I have been working pretty hard all summer though, I did not train as much as I would have liked to in NY. The Y had this tiny pool that was not condusive to swimming laps and the bike my uncle was going to let me borrow never surfaced and my walking kind of died out because of the stupid, pesky bugs up there that attack you! I did do a little bit up there but also because my kids caused me to get so little sleep each night, it was a bit hard to just get thru each day!
I thought I would work out harder when I got back, which i did the first week, but the second weekmy kids all passed around a stomach bug that kept us from going to the y all week and my bike had a flat tire. So now it is 6 days away and I have to step it up a few notches to get me back in this race and feeling good about it. I already worked out this morning and plan on going every day this week in order to get myself as ready as I can for this event next weekend.
I knew this was going to be hard to do with 3 small children, things always come up and keep me from doing what I would like or need to do and sometimes I regret signing up because of the conplete lack of control over my time. I barely had time to go to the bathroom BEFORE I signed up for this and I had let a lot of things go like cleaning my house and such except for the necessities (which change on a weekly basis) so since I have been training, it has gotten even worse. But on the other hand, one of the other things that I constantly let go of with each kid that I have is ME.
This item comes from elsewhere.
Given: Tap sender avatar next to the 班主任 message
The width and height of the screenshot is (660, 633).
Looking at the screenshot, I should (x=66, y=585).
I don't take care of myself the way I used and though I have not ever been a high maintenance type of girl, I did take care of myself, now showering is about all I can get done- most of the time someone pulls me out of the shower before I am done, so I often have had shampoo or conditioner still in my hair, sometime I would forget one of those things all together, putting on deoderant or lotion afterwards is a luxury I sometimes just dont get anymore! As each one gets older I get a little pieces of me back, and though I think I may have jumped the gun and started a little too early for this, I needed to know that I could still do something on my own. This race is about a healthy ME, getting my body back and getting my strength back- both of which I need to handle THEM!
If I can keep everyone in my family healthy for a few more days and at least get in some more workouts, I should be able to tackle this thing with the confidence I had before I went to NY. Right now, my confidence is down due to my lack of training and nerves, but I can get it back in a few days of hard training and maybe a few moments of prayer!!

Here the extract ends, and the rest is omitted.